I'm starting to use a lot of Ignition Edge Panel systems in lieu of traditional HMI's, and to keep the cost competitive I need to automate as many parts of the setup as possible - given that a traditional HMI comes basically set up and ready to go out of the box, the engineering time to install and configure a PC is something I need to minimise. I have a batch file which I already use to set up the Windows configuration the way I want it, now I would like to add the "download and install Ignition" bit to it.
I've found the documentation on command line installs which gives me a brief run down and some of the flags I can use.
I've found this forum post which gives details on an additional flag to use to specify Edge edition
And I've found this older forum post which talks about using an options file to specify which modules I want to install.
But I can't find any official documentation on the latter two.
Ultimately what I want to end up with is a script that does the following.
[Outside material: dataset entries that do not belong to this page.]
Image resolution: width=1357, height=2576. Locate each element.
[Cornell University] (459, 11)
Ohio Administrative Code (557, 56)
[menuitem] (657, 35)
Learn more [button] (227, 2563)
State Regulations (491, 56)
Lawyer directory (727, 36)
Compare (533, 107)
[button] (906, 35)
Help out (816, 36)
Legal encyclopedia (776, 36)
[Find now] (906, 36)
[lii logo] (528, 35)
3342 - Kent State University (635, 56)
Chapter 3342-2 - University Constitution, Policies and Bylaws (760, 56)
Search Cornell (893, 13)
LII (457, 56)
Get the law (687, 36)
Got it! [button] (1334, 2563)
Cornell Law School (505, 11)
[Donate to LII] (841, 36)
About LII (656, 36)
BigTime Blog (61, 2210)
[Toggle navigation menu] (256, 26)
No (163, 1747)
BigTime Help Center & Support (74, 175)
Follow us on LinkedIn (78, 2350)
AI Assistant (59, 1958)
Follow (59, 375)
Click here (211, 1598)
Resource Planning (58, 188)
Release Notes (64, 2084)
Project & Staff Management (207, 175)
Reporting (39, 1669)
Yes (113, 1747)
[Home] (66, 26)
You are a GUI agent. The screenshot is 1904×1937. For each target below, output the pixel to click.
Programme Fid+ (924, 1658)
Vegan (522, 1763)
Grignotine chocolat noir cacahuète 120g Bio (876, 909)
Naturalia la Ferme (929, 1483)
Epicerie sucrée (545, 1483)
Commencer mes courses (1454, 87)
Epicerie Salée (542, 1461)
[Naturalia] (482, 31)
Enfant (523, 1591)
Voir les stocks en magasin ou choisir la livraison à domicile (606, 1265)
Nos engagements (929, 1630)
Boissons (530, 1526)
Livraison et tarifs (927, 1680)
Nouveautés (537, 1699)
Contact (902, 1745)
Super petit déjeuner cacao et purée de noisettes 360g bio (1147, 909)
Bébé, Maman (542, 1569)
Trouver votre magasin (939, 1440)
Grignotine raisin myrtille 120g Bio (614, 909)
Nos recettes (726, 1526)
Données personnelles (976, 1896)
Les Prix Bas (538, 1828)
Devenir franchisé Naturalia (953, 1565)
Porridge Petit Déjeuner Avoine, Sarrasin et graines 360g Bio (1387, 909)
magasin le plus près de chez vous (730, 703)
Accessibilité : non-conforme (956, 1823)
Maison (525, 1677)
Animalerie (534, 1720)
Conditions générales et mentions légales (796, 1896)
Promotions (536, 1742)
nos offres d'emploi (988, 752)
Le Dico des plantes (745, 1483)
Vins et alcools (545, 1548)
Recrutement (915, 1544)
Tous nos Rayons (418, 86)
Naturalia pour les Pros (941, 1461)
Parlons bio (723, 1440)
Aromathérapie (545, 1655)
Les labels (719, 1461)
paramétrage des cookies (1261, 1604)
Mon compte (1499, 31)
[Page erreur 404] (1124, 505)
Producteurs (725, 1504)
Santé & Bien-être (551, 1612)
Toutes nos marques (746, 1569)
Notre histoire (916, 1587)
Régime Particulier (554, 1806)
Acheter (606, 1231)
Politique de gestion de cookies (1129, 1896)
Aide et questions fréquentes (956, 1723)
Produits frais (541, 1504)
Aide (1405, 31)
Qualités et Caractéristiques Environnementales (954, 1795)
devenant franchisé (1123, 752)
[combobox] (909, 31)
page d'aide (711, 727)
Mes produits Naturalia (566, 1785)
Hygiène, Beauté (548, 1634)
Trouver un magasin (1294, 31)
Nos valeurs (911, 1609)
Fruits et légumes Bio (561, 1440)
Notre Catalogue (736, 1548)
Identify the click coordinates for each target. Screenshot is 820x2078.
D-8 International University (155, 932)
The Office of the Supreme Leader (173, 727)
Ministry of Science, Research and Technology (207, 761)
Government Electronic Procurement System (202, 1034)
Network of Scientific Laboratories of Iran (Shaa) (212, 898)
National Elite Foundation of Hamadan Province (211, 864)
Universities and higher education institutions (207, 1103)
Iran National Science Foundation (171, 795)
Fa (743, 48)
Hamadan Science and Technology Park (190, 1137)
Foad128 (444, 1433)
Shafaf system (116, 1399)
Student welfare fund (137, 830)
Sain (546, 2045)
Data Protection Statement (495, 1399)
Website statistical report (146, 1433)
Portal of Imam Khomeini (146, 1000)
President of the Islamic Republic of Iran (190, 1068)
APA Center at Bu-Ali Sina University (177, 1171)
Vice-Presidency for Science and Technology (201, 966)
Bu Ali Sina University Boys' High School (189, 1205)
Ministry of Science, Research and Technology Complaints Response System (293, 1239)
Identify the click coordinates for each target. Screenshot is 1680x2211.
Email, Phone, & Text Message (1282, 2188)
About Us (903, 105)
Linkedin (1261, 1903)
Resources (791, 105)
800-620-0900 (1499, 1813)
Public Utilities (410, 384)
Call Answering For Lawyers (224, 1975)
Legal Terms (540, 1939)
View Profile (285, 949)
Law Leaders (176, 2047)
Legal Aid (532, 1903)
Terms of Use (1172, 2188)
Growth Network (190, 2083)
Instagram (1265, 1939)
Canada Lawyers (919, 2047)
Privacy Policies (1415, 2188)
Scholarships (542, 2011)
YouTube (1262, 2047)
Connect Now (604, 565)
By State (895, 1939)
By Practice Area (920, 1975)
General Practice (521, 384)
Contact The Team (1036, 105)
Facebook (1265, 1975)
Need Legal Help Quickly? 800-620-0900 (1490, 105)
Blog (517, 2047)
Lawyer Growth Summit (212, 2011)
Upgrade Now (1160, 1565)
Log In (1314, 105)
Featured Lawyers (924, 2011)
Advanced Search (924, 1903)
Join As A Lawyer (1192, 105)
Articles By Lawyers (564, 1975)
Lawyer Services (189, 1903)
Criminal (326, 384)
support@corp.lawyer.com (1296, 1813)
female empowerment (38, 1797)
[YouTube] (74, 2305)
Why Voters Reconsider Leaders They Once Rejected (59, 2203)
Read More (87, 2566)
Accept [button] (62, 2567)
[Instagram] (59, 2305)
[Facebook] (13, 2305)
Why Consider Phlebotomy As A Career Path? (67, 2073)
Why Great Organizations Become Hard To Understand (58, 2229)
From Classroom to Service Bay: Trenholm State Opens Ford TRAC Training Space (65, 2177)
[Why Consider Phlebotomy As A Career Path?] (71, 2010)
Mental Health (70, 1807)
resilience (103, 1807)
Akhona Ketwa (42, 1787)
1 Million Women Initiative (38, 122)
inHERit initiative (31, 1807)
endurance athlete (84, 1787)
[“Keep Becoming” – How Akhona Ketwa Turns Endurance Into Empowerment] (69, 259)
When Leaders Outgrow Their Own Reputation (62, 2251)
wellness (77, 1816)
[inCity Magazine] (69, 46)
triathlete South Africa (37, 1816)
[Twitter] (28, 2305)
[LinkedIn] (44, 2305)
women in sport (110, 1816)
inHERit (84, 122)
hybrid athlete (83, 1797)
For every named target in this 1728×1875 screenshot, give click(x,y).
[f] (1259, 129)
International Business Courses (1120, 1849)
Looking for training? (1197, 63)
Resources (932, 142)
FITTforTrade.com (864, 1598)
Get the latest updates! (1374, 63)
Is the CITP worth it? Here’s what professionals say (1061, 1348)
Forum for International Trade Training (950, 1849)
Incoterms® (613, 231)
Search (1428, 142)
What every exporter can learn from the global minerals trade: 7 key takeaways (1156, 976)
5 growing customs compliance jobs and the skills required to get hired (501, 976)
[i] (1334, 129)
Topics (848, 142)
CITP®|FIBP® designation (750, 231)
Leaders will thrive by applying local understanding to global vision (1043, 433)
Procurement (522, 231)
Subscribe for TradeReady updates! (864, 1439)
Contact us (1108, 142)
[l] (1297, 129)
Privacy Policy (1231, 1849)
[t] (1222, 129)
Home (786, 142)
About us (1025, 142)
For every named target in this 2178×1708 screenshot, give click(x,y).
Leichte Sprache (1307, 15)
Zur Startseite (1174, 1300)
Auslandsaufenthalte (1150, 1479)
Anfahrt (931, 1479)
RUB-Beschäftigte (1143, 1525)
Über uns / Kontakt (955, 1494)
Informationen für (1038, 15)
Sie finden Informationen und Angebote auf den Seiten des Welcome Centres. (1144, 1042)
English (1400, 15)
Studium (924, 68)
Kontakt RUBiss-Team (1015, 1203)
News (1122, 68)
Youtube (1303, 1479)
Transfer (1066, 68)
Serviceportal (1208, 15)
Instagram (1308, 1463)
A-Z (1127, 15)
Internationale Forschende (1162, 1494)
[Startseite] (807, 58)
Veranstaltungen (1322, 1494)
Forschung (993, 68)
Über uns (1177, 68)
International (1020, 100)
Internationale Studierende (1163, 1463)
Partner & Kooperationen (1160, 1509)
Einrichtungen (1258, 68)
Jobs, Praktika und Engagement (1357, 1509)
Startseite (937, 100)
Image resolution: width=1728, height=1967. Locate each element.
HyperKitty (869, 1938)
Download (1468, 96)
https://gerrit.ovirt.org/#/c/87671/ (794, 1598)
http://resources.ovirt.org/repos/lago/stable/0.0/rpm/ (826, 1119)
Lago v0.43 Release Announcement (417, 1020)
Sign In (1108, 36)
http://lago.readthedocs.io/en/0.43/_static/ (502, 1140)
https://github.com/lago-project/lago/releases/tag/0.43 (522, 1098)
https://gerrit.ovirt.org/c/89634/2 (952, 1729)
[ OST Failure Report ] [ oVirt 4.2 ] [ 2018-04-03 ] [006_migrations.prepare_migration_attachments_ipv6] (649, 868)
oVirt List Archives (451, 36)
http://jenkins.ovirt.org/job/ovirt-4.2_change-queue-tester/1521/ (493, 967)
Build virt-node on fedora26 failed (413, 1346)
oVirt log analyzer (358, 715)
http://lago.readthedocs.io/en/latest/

Items in standard text I have under control already, I just need to work out the ones in bold:
Downloads the latest version of Ignition
Runs the installer more or less silently (I will probably use a minimal progress bar)
Installs Perspective, Allen-Bradley drivers and the other mission critical modules but nothing else
Selects Edge edition
Configures the firewall
Starts the gateway service
Can anyone help me out with links to documentation I've not been able to find, or more details on things like the options file?
The scripts in a docker image are probably the best resource for the remaining pieces you need. Just be aware that the typical base for such fully-automated installs is Linux, not Windows.
I've not used Docker; I come from an electrical background, not a software one, and I'm the most technical/software-savvy person in my company. We're a small outfit.
And yes, I agree that Linux would be better if it were an option. For reasons unimportant to this question, that's not something I can entertain for most of my applications, unfortunately.
Regardless of where the scripts reside (or what OS I'm running them on), I still need to find the documentation for what I'm trying to do.
I have done all this before, the first thing you do is ditch Windows. Windows doesn't belong on embedded systems, and companies making non-IT people do embedded platform integration with insecure software platform that are not designed for the task is just plain stupid.
I didn't say to use docker, but that its scripts are your best resource for finding the stuff you need. Whatever platform you do.
That makes using Linux even more important, as your odds of producing a reliable, secure system goes way up. If you don't have a huge IT department creating your custom Windows deployment tools, and maintaining security on whatever you end up with, you are [expletive]ed.
Strongly disagree. If you cannot do this properly (and it sounds like you cannot), consider hiring an outside provider to help.
Not everything is formally documented. The docker implementations are effectively documentation, as Linux bash scripts are human-readable.